Take the lines below beginning at the line that has "Image resolution: width=302, height=2576." and stopping after the line that has "Crowned Heads (151, 2116)", and print them exactly as they are, with no other lines.

• Supplied entries
━━━━━━━━━━━━━━━━━━━━━━━━━━━━━━
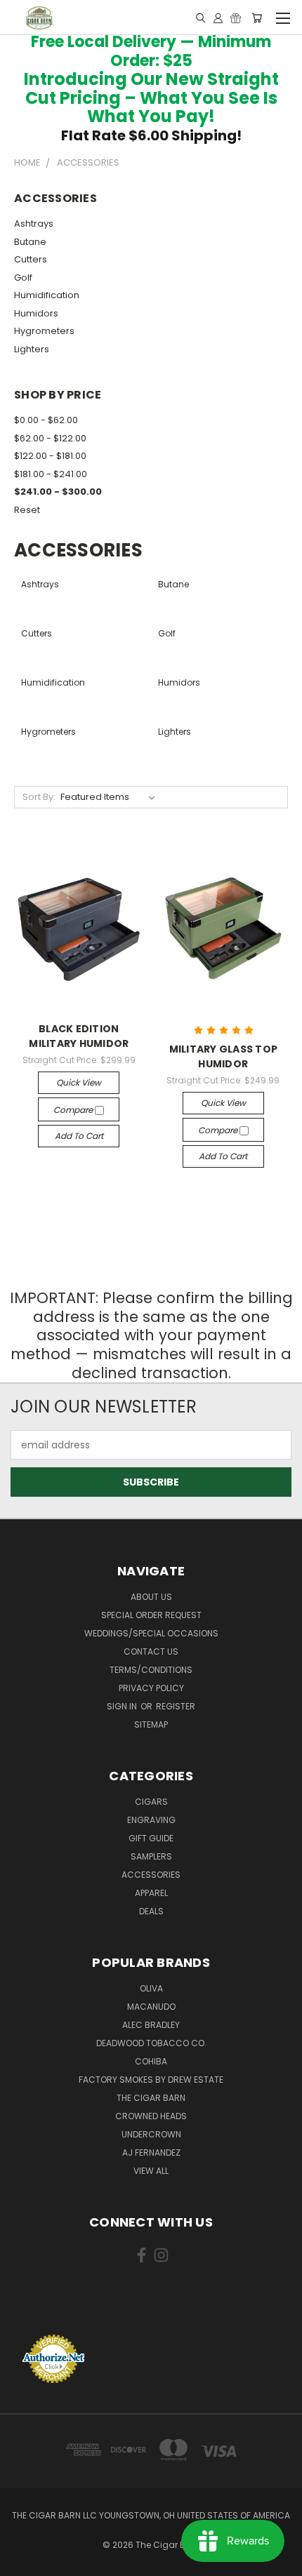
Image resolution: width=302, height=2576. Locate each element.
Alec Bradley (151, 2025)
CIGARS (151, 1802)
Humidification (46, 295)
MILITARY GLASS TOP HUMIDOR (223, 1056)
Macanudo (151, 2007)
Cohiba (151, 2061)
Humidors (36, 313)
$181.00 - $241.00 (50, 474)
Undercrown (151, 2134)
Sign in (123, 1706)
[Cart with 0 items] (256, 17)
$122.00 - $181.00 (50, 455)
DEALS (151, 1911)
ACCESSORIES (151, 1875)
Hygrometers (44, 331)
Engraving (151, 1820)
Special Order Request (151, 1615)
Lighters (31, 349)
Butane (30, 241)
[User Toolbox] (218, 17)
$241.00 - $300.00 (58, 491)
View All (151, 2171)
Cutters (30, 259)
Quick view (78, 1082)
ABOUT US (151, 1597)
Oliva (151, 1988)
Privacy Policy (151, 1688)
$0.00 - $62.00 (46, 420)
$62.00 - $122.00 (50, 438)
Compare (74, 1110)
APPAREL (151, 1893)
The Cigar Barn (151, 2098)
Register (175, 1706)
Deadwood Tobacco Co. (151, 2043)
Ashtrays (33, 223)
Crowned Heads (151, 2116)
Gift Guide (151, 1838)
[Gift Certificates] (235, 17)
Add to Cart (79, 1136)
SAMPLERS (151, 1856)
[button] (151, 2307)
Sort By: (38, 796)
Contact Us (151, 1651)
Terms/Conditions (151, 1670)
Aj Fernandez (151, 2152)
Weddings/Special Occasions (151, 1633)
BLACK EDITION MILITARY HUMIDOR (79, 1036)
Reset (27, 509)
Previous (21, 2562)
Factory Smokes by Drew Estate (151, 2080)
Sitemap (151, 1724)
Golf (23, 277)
━━━━━━━━━━━━━━━━━━━━━━━━━━━━━━
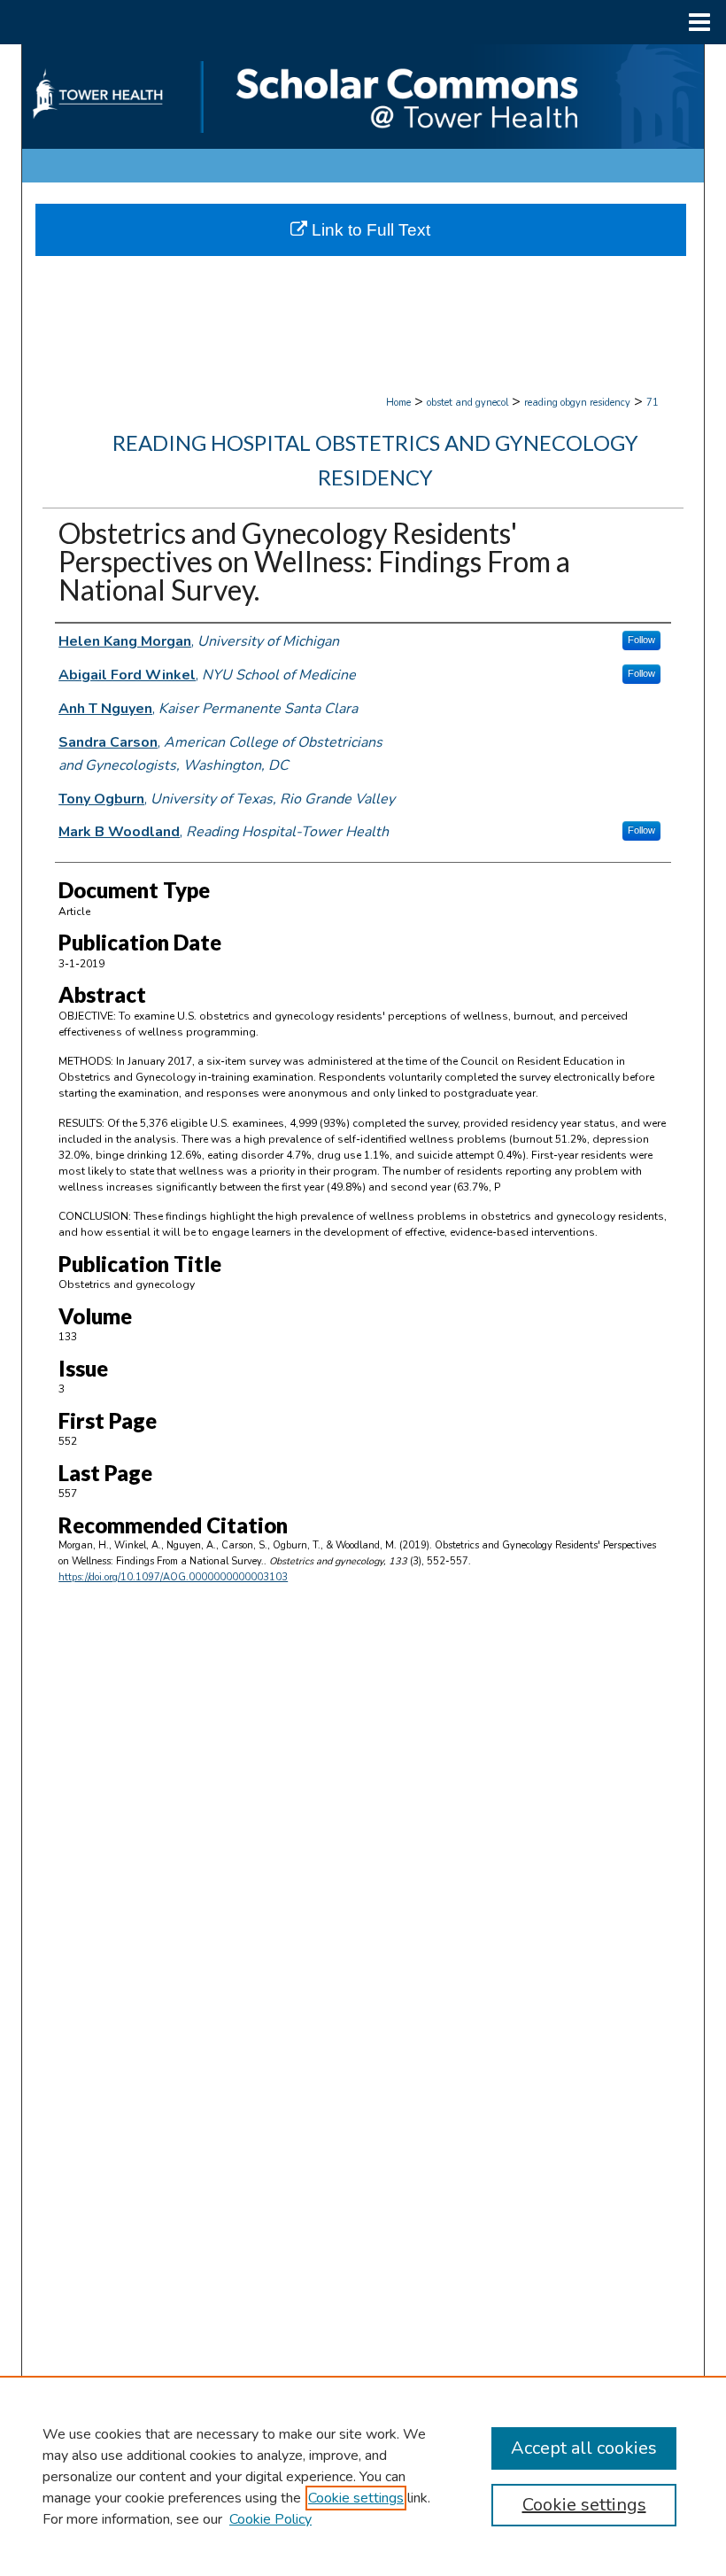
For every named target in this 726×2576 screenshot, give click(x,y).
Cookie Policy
━━━━━━━━━━━━━━━━━━━━━━━━━━━━━━
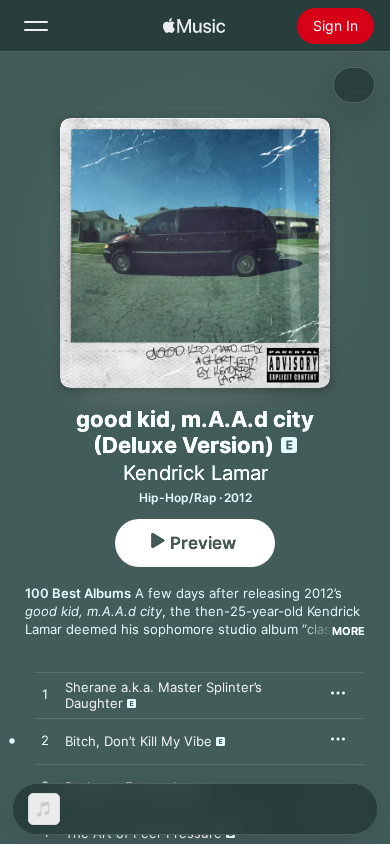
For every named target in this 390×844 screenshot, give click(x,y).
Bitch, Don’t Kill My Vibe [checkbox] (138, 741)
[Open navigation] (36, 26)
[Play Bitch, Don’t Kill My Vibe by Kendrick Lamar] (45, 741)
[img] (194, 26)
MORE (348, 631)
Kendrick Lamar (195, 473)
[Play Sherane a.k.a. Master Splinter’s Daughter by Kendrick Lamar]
━━━━━━━━━━━━━━━━━━━━━━━━━━━━━━
• Answer for the task
Image resolution: width=302, height=2576. Locate each element.
Alec Bradley (151, 2025)
CIGARS (151, 1802)
Humidification (46, 295)
MILITARY GLASS TOP HUMIDOR (223, 1056)
Macanudo (151, 2007)
Cohiba (151, 2061)
Humidors (36, 313)
$181.00 - $241.00 (50, 474)
Undercrown (151, 2134)
Sign in (123, 1706)
[Cart with 0 items] (256, 17)
$122.00 - $181.00 (50, 455)
DEALS (151, 1911)
ACCESSORIES (151, 1875)
Hygrometers (44, 331)
Engraving (151, 1820)
Special Order Request (151, 1615)
Lighters (31, 349)
Butane (30, 241)
[User Toolbox] (218, 17)
$241.00 - $300.00 (58, 491)
View All (151, 2171)
Cutters (30, 259)
Quick view (78, 1082)
ABOUT US (151, 1597)
Oliva (151, 1988)
Privacy Policy (151, 1688)
$0.00 - $62.00 (46, 420)
$62.00 - $122.00 (50, 438)
Compare (74, 1110)
APPAREL (151, 1893)
The Cigar Barn (151, 2098)
Register (175, 1706)
Deadwood Tobacco Co. (151, 2043)
Ashtrays (33, 223)
Crowned Heads (151, 2116)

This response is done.